**Records**.

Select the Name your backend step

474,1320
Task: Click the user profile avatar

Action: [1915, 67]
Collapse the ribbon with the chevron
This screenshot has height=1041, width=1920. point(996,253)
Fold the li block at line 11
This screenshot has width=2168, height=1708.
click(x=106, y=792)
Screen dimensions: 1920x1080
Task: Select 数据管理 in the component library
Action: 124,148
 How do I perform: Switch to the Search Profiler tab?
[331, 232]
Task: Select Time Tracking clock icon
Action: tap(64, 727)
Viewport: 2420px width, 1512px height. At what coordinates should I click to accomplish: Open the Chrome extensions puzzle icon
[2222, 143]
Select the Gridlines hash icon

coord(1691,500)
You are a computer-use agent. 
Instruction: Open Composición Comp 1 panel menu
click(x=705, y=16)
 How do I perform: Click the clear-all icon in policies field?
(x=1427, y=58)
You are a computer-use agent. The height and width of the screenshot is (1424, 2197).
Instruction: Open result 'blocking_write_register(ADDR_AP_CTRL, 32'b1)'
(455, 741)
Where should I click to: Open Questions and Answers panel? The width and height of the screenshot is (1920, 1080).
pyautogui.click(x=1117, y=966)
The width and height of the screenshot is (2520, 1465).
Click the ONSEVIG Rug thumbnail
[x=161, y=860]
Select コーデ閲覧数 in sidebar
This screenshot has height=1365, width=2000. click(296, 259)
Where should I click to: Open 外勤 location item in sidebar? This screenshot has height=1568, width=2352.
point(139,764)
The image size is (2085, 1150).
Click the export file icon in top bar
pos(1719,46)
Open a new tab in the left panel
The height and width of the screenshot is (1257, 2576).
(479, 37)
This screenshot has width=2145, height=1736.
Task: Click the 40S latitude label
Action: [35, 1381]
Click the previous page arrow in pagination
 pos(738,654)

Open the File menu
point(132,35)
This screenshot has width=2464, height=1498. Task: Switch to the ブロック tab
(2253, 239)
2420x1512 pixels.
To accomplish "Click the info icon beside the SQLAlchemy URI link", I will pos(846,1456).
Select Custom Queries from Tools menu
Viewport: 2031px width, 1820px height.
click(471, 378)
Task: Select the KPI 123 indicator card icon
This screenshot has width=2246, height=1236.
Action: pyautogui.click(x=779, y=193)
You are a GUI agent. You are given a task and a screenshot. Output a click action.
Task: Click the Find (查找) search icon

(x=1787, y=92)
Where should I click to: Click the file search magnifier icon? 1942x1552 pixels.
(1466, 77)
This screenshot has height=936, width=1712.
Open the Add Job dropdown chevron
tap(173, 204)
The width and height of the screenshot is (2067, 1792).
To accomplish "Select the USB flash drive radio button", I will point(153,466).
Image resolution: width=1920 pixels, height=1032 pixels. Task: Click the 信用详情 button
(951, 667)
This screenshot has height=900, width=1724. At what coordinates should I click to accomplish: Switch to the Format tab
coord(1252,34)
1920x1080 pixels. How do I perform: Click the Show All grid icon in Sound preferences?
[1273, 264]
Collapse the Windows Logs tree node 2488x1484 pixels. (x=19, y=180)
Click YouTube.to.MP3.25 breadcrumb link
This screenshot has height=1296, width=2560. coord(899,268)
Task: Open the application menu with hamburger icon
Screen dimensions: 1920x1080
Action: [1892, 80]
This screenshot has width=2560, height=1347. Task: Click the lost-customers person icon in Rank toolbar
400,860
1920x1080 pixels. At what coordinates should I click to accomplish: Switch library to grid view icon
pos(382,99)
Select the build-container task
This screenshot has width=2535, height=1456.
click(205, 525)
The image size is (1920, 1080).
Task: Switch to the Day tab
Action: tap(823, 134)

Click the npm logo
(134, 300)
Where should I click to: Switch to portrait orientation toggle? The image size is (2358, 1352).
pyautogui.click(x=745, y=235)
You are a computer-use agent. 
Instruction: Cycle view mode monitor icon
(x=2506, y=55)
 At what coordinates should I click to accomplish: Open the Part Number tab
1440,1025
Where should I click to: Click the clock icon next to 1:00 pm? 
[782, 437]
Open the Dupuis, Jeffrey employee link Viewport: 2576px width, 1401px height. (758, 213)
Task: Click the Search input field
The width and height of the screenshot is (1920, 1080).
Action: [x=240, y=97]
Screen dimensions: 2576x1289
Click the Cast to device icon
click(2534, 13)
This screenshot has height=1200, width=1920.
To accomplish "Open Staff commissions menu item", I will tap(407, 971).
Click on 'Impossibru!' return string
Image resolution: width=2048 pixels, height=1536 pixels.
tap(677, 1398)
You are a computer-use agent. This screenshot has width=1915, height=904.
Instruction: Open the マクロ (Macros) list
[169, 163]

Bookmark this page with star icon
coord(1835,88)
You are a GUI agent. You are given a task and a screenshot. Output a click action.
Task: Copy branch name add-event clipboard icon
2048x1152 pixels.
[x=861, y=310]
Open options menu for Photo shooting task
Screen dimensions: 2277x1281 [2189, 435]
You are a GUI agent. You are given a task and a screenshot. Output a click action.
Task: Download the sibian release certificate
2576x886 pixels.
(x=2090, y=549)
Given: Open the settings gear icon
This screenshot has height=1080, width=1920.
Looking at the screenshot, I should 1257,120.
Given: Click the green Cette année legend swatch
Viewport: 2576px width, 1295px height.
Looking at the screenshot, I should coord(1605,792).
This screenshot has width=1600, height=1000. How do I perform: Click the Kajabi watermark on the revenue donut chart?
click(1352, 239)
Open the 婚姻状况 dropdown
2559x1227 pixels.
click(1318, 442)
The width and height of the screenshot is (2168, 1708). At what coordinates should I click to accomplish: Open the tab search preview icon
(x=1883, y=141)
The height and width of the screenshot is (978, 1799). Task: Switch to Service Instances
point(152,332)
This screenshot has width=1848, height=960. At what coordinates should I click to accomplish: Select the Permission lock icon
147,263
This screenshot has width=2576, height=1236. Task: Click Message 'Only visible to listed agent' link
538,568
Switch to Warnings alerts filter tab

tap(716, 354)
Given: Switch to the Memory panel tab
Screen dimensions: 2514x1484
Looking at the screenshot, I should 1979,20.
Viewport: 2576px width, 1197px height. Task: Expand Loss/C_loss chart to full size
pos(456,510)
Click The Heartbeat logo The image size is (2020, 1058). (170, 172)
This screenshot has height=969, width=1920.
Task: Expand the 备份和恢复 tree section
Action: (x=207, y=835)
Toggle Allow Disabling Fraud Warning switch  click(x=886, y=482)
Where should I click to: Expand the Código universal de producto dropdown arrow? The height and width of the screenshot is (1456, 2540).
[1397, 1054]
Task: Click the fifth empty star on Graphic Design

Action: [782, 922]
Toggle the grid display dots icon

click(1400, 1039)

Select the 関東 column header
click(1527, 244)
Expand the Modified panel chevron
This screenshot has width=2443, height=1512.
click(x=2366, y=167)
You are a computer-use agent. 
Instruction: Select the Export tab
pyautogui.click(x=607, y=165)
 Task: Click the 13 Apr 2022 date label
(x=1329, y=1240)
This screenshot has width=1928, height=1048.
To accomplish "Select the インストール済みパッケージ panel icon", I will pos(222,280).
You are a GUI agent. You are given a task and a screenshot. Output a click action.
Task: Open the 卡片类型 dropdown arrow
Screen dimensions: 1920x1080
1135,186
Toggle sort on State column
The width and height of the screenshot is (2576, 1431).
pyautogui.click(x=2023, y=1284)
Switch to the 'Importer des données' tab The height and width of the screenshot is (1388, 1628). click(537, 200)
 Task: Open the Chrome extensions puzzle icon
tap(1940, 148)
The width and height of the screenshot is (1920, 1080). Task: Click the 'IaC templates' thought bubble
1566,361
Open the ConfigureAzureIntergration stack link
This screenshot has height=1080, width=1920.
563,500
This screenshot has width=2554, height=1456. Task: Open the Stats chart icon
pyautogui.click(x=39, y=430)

**Problem requirements**. Retype the listing above, exactly and in full.

**Reply to the task**.
Select the Name your backend step

474,1320
Task: Click the user profile avatar

Action: [1915, 67]
Collapse the ribbon with the chevron
This screenshot has height=1041, width=1920. point(996,253)
Fold the li block at line 11
This screenshot has width=2168, height=1708.
click(x=106, y=792)
Screen dimensions: 1920x1080
Task: Select 数据管理 in the component library
Action: 124,148
 How do I perform: Switch to the Search Profiler tab?
[331, 232]
Task: Select Time Tracking clock icon
Action: tap(64, 727)
Viewport: 2420px width, 1512px height. At what coordinates should I click to accomplish: Open the Chrome extensions puzzle icon
[2222, 143]
Select the Gridlines hash icon

coord(1691,500)
You are a computer-use agent. 
Instruction: Open Composición Comp 1 panel menu
click(x=705, y=16)
 How do I perform: Click the clear-all icon in policies field?
(x=1427, y=58)
You are a computer-use agent. The height and width of the screenshot is (1424, 2197).
Instruction: Open result 'blocking_write_register(ADDR_AP_CTRL, 32'b1)'
(455, 741)
Where should I click to: Open Questions and Answers panel? The width and height of the screenshot is (1920, 1080).
pyautogui.click(x=1117, y=966)
The width and height of the screenshot is (2520, 1465).
Click the ONSEVIG Rug thumbnail
[x=161, y=860]
Select コーデ閲覧数 in sidebar
This screenshot has height=1365, width=2000. click(296, 259)
Where should I click to: Open 外勤 location item in sidebar? This screenshot has height=1568, width=2352.
point(139,764)
The image size is (2085, 1150).
Click the export file icon in top bar
pos(1719,46)
Open a new tab in the left panel
The height and width of the screenshot is (1257, 2576).
(479, 37)
This screenshot has width=2145, height=1736.
Task: Click the 40S latitude label
Action: [35, 1381]
Click the previous page arrow in pagination
 pos(738,654)

Open the File menu
point(132,35)
This screenshot has width=2464, height=1498. Task: Switch to the ブロック tab
(2253, 239)
2420x1512 pixels.
To accomplish "Click the info icon beside the SQLAlchemy URI link", I will pos(846,1456).
Select Custom Queries from Tools menu
Viewport: 2031px width, 1820px height.
click(471, 378)
Task: Select the KPI 123 indicator card icon
This screenshot has width=2246, height=1236.
Action: pyautogui.click(x=779, y=193)
You are a GUI agent. You are given a task and a screenshot. Output a click action.
Task: Click the Find (查找) search icon

(x=1787, y=92)
Where should I click to: Click the file search magnifier icon? 1942x1552 pixels.
(1466, 77)
This screenshot has height=936, width=1712.
Open the Add Job dropdown chevron
tap(173, 204)
The width and height of the screenshot is (2067, 1792).
To accomplish "Select the USB flash drive radio button", I will point(153,466).
Image resolution: width=1920 pixels, height=1032 pixels. Task: Click the 信用详情 button
(951, 667)
This screenshot has height=900, width=1724. At what coordinates should I click to accomplish: Switch to the Format tab
coord(1252,34)
1920x1080 pixels. How do I perform: Click the Show All grid icon in Sound preferences?
[1273, 264]
Collapse the Windows Logs tree node 2488x1484 pixels. (x=19, y=180)
Click YouTube.to.MP3.25 breadcrumb link
This screenshot has height=1296, width=2560. coord(899,268)
Task: Open the application menu with hamburger icon
Screen dimensions: 1920x1080
Action: [1892, 80]
This screenshot has width=2560, height=1347. Task: Click the lost-customers person icon in Rank toolbar
400,860
1920x1080 pixels. At what coordinates should I click to accomplish: Switch library to grid view icon
pos(382,99)
Select the build-container task
This screenshot has width=2535, height=1456.
click(205, 525)
The image size is (1920, 1080).
Task: Switch to the Day tab
Action: tap(823, 134)

Click the npm logo
(134, 300)
Where should I click to: Switch to portrait orientation toggle? The image size is (2358, 1352).
pyautogui.click(x=745, y=235)
You are a computer-use agent. 
Instruction: Cycle view mode monitor icon
(x=2506, y=55)
 At what coordinates should I click to accomplish: Open the Part Number tab
1440,1025
Where should I click to: Click the clock icon next to 1:00 pm? 
[782, 437]
Open the Dupuis, Jeffrey employee link Viewport: 2576px width, 1401px height. (758, 213)
Task: Click the Search input field
The width and height of the screenshot is (1920, 1080).
Action: [x=240, y=97]
Screen dimensions: 2576x1289
Click the Cast to device icon
click(2534, 13)
This screenshot has height=1200, width=1920.
To accomplish "Open Staff commissions menu item", I will tap(407, 971).
Click on 'Impossibru!' return string
Image resolution: width=2048 pixels, height=1536 pixels.
tap(677, 1398)
You are a computer-use agent. This screenshot has width=1915, height=904.
Instruction: Open the マクロ (Macros) list
[169, 163]

Bookmark this page with star icon
coord(1835,88)
You are a GUI agent. You are given a task and a screenshot. Output a click action.
Task: Copy branch name add-event clipboard icon
2048x1152 pixels.
[x=861, y=310]
Open options menu for Photo shooting task
Screen dimensions: 2277x1281 [2189, 435]
You are a GUI agent. You are given a task and a screenshot. Output a click action.
Task: Download the sibian release certificate
2576x886 pixels.
(x=2090, y=549)
Given: Open the settings gear icon
This screenshot has height=1080, width=1920.
Looking at the screenshot, I should 1257,120.
Given: Click the green Cette année legend swatch
Viewport: 2576px width, 1295px height.
Looking at the screenshot, I should coord(1605,792).
This screenshot has width=1600, height=1000. How do I perform: Click the Kajabi watermark on the revenue donut chart?
click(1352, 239)
Open the 婚姻状况 dropdown
2559x1227 pixels.
click(1318, 442)
The width and height of the screenshot is (2168, 1708). At what coordinates should I click to accomplish: Open the tab search preview icon
(x=1883, y=141)
The height and width of the screenshot is (978, 1799). Task: Switch to Service Instances
point(152,332)
This screenshot has width=1848, height=960. At what coordinates should I click to accomplish: Select the Permission lock icon
147,263
This screenshot has width=2576, height=1236. Task: Click Message 'Only visible to listed agent' link
538,568
Switch to Warnings alerts filter tab

tap(716, 354)
Given: Switch to the Memory panel tab
Screen dimensions: 2514x1484
Looking at the screenshot, I should 1979,20.
Viewport: 2576px width, 1197px height. Task: Expand Loss/C_loss chart to full size
pos(456,510)
Click The Heartbeat logo The image size is (2020, 1058). (170, 172)
This screenshot has height=969, width=1920.
Task: Expand the 备份和恢复 tree section
Action: (x=207, y=835)
Toggle Allow Disabling Fraud Warning switch  click(x=886, y=482)
Where should I click to: Expand the Código universal de producto dropdown arrow? The height and width of the screenshot is (1456, 2540).
[1397, 1054]
Task: Click the fifth empty star on Graphic Design

Action: [782, 922]
Toggle the grid display dots icon

click(1400, 1039)

Select the 関東 column header
click(1527, 244)
Expand the Modified panel chevron
This screenshot has width=2443, height=1512.
click(x=2366, y=167)
You are a computer-use agent. 
Instruction: Select the Export tab
pyautogui.click(x=607, y=165)
 Task: Click the 13 Apr 2022 date label
(x=1329, y=1240)
This screenshot has width=1928, height=1048.
To accomplish "Select the インストール済みパッケージ panel icon", I will pos(222,280).
You are a GUI agent. You are given a task and a screenshot. Output a click action.
Task: Open the 卡片类型 dropdown arrow
Screen dimensions: 1920x1080
1135,186
Toggle sort on State column
The width and height of the screenshot is (2576, 1431).
pyautogui.click(x=2023, y=1284)
Switch to the 'Importer des données' tab The height and width of the screenshot is (1388, 1628). click(537, 200)
 Task: Open the Chrome extensions puzzle icon
tap(1940, 148)
The width and height of the screenshot is (1920, 1080). Task: Click the 'IaC templates' thought bubble
1566,361
Open the ConfigureAzureIntergration stack link
This screenshot has height=1080, width=1920.
563,500
This screenshot has width=2554, height=1456. Task: Open the Stats chart icon
pyautogui.click(x=39, y=430)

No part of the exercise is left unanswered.